If Little is Asked, Little is Gained

Their life is tough and austere by worldly standards, certainly; yet I never met such delightful, happy women, or such an atmosphere of joy as they create. Mother Teresa, as she is fond of explaining, attaches the utmost importance to this joyousness. The poor, she says, deserve not just service and dedication, but also the joy that belongs to human love. This is what the Sisters give them abundantly. Today, notoriously, the religious orders are short of vocations. Nor is the shortage being rectified by permitting nuns to use lipstick, wear mini-habits, and otherwise participate in the ways and amenities of contemporary affluence. The Missionaries of Charity, on the other hand, are multiplying at a fantastic rate. Their Calcutta house is bursting at the seams, and as each new house is opened there are volunteers clamouring to go there. As whole story of Christendom shows, if everything is asked for, everything–and more–will be accorded; if little, then nothing.

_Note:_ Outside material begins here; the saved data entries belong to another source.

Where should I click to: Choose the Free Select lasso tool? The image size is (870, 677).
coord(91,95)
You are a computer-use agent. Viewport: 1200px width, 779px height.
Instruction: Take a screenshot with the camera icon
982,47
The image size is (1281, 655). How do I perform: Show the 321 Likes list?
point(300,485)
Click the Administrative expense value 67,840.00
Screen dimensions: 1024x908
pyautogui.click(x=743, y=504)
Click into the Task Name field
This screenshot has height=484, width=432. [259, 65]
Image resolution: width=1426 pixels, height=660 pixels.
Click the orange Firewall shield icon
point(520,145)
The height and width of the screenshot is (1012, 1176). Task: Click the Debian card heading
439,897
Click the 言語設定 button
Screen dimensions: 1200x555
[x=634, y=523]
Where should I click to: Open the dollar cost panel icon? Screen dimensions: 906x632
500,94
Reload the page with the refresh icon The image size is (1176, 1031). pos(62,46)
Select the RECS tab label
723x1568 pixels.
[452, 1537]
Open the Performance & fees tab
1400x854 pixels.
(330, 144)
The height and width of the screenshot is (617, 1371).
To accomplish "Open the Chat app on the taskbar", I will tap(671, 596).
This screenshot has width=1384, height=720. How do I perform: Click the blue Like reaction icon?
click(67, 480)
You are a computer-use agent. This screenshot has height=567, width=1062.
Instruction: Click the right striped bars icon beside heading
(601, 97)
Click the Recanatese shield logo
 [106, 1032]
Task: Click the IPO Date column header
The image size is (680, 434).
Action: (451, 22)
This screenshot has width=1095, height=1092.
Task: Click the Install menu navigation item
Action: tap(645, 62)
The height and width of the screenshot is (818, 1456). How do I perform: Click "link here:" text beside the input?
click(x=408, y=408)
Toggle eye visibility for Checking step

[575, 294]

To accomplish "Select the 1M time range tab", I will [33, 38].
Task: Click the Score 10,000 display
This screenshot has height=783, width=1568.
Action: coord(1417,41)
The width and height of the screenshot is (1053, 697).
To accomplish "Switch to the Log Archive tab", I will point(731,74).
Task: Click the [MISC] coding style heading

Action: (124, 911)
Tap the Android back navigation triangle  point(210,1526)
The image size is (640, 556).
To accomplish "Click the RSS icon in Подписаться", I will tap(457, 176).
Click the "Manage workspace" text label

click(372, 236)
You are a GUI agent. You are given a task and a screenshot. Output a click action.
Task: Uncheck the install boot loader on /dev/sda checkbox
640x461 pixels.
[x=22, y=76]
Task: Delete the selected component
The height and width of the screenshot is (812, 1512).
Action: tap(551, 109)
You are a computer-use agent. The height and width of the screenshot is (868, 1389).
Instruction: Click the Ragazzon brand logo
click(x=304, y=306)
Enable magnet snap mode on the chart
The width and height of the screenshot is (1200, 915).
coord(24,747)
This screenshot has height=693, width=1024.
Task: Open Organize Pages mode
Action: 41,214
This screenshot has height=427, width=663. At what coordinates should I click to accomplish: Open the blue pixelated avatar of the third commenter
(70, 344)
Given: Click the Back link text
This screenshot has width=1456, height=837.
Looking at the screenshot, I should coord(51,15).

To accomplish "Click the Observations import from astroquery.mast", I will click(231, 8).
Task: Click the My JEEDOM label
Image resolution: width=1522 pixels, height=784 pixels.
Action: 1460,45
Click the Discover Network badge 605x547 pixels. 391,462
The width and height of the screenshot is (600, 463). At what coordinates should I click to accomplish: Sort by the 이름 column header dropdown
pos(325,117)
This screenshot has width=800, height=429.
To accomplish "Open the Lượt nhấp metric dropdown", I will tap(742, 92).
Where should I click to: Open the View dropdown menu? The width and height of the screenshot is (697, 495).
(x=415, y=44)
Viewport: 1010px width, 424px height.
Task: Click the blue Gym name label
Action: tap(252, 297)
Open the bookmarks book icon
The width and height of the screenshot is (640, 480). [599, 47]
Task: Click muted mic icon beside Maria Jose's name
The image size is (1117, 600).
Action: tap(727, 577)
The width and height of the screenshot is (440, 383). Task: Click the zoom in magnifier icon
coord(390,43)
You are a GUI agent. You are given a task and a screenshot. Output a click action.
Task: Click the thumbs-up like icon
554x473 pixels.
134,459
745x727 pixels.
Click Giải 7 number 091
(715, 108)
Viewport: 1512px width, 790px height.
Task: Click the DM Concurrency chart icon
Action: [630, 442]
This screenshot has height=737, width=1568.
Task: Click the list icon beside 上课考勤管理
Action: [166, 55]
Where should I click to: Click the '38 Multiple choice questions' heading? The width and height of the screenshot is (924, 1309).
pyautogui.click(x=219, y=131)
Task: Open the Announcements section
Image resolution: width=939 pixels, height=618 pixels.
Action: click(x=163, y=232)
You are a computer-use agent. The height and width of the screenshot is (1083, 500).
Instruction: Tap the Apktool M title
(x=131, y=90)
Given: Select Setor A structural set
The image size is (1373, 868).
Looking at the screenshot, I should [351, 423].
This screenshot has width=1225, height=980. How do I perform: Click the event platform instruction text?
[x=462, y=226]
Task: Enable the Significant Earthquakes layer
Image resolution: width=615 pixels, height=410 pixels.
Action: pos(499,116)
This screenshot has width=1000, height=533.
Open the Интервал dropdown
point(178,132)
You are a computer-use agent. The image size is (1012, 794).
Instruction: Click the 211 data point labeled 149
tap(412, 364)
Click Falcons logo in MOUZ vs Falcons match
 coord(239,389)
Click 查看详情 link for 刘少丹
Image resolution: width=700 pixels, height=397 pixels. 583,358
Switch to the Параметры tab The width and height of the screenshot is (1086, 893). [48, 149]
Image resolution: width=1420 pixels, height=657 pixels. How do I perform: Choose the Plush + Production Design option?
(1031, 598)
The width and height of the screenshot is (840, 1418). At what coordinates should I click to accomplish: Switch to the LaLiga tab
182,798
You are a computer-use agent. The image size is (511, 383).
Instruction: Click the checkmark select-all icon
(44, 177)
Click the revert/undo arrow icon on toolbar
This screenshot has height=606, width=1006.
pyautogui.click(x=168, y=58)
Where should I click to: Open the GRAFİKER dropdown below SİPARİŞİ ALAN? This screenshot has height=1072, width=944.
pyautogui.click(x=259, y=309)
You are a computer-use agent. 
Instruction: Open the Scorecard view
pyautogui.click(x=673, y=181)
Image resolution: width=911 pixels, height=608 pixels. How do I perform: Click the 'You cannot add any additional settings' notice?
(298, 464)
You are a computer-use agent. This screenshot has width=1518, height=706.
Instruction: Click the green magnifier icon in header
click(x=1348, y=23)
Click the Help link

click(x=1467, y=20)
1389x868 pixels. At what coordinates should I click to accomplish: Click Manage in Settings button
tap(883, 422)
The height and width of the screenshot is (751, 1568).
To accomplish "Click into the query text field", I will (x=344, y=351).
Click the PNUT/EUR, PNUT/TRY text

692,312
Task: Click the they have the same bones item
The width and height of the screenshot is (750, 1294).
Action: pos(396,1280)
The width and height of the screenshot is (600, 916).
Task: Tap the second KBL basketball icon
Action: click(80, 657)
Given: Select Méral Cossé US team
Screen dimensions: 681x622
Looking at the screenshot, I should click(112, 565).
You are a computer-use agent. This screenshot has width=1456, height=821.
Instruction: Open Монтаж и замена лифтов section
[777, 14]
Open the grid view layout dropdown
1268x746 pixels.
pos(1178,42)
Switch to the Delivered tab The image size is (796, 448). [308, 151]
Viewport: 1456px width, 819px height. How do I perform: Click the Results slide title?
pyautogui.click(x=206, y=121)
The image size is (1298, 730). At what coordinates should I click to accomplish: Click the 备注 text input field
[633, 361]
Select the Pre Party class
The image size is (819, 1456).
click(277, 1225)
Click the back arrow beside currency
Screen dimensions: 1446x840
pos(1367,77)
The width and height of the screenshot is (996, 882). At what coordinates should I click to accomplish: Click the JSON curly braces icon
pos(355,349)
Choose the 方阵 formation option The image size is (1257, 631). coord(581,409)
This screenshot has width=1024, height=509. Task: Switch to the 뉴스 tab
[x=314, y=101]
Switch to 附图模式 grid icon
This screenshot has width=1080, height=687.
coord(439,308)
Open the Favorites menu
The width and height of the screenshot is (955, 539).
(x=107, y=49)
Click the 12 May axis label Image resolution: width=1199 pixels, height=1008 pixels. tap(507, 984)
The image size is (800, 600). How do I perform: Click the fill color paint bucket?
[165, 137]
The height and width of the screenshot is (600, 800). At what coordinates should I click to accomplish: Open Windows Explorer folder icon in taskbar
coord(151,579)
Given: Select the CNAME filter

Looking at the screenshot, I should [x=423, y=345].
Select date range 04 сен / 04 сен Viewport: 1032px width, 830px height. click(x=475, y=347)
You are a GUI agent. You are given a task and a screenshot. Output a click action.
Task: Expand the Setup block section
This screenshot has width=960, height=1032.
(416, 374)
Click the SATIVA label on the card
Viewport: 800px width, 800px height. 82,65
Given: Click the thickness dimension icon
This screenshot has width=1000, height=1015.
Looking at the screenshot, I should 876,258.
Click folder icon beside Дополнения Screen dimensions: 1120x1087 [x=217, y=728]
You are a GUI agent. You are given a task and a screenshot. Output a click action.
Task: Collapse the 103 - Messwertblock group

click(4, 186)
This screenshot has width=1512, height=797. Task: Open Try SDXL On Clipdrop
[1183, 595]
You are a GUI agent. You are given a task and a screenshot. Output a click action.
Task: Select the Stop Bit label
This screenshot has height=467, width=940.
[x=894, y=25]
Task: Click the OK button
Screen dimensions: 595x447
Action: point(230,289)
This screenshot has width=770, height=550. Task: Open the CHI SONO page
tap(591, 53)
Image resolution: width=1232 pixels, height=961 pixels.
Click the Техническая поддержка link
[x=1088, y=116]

It is curious, when this is so obvious, that nowadays the contrary proposition should seem the more acceptable, and endeavour be directed towards softening the austerities of the service of Christ and reducing its hazards with a view to attracting people into it. After all, it was in kissing a leper’s hideous sores that St. Francis found the gaiety to captivate the world and gather round him some of the most audacious spirits of the age, to whom he offered only the glory of being naked on the naked earth for Christ’s sake.

–Malcolm Muggeridge, Something Beautiful for God

Spend some time musing on what Muggeridge says here. There is great truth to it.